Authors of this publication investigated whether letting down the tourniquet prior to closure, following carpal tunnel release, decreases the amount of post operative ecchymosis (bruising) and post operative pain.
18 patients underwent bilateral simultaneous open carpal tunnel release (36 hands in total), with a mean age of 47 years.
Each patient had one hand dressed whilst the tourniquet was still up, however on the other side; the tourniquet was released to obtain haemostasis (clot formation) prior to closure. The wound was then dressed.
The surgical procedure was identical from one side to the other, as well as the method of closure and dressing type and application.
Recordings of the patients pre operative and post operative pain scores were taken, as well as an ecchymosis score 10 days post operation.
Results showed all patients obtained complete relief of numbness in both hands by their first post operative visit. They also revealed that no post operative complications had occurred.
Authors of this study concluded that there was significant evidence to demonstrate a difference between releasing the tourniquet prior to closure or post closure of the wound.
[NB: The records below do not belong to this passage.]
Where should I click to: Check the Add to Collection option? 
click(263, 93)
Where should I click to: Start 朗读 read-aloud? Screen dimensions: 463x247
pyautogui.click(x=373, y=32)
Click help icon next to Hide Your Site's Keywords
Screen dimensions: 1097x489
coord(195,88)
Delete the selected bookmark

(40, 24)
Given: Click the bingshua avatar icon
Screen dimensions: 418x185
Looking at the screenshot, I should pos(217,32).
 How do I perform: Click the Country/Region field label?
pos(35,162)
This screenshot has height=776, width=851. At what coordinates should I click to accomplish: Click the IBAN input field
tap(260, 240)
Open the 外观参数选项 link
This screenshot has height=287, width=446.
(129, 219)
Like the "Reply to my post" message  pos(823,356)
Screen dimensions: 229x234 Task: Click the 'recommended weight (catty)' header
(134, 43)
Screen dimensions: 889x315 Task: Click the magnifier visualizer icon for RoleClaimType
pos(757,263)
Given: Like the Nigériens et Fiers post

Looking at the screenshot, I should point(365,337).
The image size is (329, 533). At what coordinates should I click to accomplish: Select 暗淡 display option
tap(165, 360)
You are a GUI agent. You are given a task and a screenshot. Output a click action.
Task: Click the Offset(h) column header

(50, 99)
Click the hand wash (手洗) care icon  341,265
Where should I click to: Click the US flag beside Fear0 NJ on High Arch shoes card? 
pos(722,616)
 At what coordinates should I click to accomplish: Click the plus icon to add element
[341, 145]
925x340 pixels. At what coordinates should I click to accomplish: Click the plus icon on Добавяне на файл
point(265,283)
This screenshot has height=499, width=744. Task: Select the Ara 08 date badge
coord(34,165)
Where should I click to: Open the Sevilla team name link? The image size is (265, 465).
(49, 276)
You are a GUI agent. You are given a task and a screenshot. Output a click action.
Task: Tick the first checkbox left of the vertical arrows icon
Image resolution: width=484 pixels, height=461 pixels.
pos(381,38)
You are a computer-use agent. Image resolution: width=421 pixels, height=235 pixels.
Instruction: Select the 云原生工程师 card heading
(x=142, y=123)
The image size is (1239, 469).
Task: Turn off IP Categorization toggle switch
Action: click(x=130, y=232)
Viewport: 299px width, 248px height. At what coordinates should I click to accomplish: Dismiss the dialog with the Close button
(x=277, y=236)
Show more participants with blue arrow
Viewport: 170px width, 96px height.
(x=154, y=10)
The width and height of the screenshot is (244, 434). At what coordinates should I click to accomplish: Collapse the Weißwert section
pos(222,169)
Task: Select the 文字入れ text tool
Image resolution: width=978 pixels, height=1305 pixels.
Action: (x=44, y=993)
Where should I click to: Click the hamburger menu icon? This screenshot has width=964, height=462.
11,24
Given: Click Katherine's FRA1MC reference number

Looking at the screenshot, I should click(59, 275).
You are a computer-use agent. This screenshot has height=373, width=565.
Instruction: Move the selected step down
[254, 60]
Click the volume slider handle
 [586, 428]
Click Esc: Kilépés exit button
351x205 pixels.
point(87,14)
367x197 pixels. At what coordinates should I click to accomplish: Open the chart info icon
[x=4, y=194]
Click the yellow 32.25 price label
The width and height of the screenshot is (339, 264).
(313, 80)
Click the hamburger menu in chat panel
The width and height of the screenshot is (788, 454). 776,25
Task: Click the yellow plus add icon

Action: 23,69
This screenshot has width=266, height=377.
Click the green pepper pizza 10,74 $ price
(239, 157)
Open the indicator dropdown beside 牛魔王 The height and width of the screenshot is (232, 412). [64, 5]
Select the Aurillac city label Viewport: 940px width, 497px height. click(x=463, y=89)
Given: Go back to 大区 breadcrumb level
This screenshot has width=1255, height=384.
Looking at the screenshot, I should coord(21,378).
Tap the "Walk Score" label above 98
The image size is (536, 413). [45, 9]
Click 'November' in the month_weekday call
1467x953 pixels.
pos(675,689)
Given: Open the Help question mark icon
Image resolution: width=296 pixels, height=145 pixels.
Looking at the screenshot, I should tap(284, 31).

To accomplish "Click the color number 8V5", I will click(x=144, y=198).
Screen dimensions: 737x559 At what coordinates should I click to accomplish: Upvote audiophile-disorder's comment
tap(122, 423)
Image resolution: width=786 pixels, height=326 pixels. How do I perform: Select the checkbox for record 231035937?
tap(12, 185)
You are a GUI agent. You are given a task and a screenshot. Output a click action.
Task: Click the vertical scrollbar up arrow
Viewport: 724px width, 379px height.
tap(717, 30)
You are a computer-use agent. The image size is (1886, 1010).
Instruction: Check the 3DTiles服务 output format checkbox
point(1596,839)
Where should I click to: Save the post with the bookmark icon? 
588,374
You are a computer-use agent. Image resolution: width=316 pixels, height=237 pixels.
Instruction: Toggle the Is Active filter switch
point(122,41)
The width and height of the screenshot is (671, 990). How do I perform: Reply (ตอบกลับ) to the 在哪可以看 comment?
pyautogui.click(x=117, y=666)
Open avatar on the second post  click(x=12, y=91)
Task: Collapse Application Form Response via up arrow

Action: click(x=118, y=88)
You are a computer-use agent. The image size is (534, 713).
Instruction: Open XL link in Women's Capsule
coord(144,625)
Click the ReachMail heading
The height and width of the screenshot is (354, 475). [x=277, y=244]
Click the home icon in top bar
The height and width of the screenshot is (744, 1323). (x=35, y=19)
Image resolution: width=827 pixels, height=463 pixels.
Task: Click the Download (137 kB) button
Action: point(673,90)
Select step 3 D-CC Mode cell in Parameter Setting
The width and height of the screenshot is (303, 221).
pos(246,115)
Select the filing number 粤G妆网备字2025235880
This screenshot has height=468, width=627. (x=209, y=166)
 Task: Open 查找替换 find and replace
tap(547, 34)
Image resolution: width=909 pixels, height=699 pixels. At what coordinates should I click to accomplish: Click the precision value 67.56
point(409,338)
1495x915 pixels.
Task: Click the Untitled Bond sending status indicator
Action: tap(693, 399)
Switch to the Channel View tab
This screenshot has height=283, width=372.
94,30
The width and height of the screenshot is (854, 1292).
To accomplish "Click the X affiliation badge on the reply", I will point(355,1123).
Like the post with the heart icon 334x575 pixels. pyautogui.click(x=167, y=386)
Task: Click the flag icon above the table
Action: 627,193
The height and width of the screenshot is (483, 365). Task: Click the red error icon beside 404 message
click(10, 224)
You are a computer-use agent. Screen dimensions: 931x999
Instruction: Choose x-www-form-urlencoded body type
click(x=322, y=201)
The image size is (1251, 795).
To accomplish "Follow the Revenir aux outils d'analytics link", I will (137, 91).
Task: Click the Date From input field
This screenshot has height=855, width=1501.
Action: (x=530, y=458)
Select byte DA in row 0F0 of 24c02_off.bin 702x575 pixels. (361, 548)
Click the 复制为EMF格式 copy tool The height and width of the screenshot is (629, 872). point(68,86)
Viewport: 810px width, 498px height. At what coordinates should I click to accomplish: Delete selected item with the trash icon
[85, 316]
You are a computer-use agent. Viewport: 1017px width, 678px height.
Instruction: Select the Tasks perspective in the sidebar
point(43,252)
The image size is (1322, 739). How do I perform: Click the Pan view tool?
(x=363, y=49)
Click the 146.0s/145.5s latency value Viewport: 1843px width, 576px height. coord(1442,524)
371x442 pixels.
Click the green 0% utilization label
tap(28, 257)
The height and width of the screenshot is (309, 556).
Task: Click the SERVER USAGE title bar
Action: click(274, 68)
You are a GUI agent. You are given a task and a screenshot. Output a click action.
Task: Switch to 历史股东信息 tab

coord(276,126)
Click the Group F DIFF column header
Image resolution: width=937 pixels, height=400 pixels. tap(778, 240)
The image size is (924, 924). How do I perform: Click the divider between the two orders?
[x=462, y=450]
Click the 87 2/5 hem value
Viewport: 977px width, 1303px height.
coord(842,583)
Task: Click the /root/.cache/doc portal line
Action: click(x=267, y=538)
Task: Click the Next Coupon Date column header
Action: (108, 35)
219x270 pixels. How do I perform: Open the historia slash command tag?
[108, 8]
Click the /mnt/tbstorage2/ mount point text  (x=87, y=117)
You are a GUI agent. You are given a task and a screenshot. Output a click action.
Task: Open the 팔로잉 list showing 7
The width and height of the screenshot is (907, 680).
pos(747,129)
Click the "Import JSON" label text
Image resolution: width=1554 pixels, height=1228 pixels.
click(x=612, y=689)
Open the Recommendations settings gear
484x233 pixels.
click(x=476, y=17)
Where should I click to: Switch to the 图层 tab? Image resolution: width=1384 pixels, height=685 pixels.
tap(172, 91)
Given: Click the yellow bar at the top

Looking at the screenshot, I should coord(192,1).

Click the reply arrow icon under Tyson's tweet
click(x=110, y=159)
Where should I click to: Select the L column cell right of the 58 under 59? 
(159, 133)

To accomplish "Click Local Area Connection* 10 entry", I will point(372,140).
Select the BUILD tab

However, they found letting down the tourniquet prior to closure, bears no advantages in terms of pain or haemostasis, it actually increases surgical time unnecessarily.
Mike Hayton however, avoids using a painful tourniquet during his carpal tunnel releases. The local anaesthetic Mike infiltrates contains adrenaline which reduces bleeding at the operative site, thus removing the need for a tourniquet. The surgery can be performed very simply with the minimum of discomfort to his patients.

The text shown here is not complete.